19. September 2018 bis 17. März 2019

Durch sensibel gestaltete Porträts ihrer Zeitgenossen machte sich die Berliner Malerin Lotte Laserstein (1898–1993) in den späten Jahren der Weimarer Republik einen Namen. Erfolgreich beteiligte sie sich an zahlreichen Ausstellungen und Wettbewerben. Ihre Kritiker fanden hymnische Worte für sie, bezeichneten sie als „leidenschaftliche Malernatur“ und bestätigten ihr „ein Können von beachtlichem Ausmaß“. Nach der frühen Anerkennung endete ihre Karriere jedoch schlagartig: Die politischen Bedingungen im Nationalsozialismus schlossen die Malerin mit jüdischem Hintergrund zunehmend aus dem öffentlichen Kulturbetrieb aus. 1937 musste sie Deutschland verlassen. Abgeschnitten von der internationalen Kunstszene geriet ihr Werk weitgehend aus der öffentlichen Wahrnehmung. Heute gehört Lasersteins Œuvre zu den großen Wiederentdeckungen der letzten Jahre.


Weltkulturen Museum

www.weltkulturenmuseum.de

Entre Terra e Mar. Zwischen Erde und Meer. Transatlantische Kunst
Eine Ausstellung mit den Künstlern Ayrson Heráclito (Salvador da Bahia, Brasilien) und Rigo 23 (Madeira, Portugal und Los Angeles, USA)

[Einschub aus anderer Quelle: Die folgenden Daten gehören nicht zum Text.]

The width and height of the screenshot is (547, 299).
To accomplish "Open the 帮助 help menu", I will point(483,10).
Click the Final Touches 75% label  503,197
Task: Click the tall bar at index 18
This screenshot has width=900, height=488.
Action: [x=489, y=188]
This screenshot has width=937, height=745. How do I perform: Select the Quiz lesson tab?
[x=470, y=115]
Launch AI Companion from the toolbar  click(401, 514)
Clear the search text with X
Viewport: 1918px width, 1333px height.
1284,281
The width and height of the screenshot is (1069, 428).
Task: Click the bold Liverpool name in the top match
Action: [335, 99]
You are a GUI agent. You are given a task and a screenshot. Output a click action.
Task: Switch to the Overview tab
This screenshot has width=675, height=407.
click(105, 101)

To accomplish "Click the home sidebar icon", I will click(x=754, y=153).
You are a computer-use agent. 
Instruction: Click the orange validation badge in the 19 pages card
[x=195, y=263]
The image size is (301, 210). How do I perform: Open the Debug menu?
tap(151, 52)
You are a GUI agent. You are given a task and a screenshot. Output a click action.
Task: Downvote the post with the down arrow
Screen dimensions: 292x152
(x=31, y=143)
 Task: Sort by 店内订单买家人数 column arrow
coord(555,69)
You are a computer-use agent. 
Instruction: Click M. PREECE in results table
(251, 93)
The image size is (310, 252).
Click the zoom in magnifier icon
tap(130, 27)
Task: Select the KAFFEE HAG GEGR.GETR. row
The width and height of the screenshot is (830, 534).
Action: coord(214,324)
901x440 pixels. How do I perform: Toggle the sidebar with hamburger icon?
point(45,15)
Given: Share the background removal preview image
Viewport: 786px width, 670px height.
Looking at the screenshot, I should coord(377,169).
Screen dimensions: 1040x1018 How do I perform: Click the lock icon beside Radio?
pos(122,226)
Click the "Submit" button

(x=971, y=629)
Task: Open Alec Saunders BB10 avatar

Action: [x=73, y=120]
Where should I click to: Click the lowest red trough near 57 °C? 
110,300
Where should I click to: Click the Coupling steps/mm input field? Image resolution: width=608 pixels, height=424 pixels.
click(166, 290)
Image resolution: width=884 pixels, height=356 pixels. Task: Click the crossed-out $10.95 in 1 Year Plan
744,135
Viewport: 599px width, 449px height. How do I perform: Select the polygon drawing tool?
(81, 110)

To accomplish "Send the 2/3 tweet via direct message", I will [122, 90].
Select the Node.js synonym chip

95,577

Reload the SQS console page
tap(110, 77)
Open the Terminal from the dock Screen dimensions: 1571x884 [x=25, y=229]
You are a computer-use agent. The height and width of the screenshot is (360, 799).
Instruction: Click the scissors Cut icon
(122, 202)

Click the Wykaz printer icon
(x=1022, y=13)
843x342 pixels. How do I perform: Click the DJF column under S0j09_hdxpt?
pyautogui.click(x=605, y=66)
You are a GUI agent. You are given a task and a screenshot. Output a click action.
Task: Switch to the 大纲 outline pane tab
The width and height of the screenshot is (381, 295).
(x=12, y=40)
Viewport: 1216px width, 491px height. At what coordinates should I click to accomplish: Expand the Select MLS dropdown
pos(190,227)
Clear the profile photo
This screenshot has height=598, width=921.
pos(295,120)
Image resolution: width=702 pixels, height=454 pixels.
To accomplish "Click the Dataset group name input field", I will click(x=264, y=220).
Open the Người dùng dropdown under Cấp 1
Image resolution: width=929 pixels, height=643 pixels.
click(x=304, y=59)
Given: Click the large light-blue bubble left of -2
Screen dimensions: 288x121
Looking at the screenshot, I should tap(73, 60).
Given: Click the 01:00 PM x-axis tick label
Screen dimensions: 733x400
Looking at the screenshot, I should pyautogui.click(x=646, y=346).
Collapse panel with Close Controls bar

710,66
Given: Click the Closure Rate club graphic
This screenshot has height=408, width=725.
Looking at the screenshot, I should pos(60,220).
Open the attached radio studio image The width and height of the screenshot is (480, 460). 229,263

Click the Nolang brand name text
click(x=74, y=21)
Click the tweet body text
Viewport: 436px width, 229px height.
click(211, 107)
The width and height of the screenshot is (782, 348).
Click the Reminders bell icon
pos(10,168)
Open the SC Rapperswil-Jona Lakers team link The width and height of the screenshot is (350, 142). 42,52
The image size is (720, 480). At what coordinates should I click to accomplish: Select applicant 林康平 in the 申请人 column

12. Oktober 2017 bis 26. August 2018

Das Weltkulturen Museum präsentiert zeitgenössische politisch-poetische Interventionen und Werke der international bekannten Künstler Ayrson Heráclito und Rigo 23.
Die Ausstellung bildet einen Höhepunkt in der langjährigen Beschäftigung des Museums mit afrobrasilianischen und indigenen Aspekten in Kunst und Kultur Brasiliens und setzt neue Impulse hinsichtlich der aktuellen Wahrnehmung transatlantischer Kunstprozesse zwischen Afrika, Europa und Amerika. Hierzu gehört besonders die Begegnung der Künstler mit Sammlungsobjekten aus Südamerika und Afrika. Ihre Objektauswahl spiegelt eigene Sichtweisen und Schwerpunkte wider und ist in der Ausstellung zu sehen.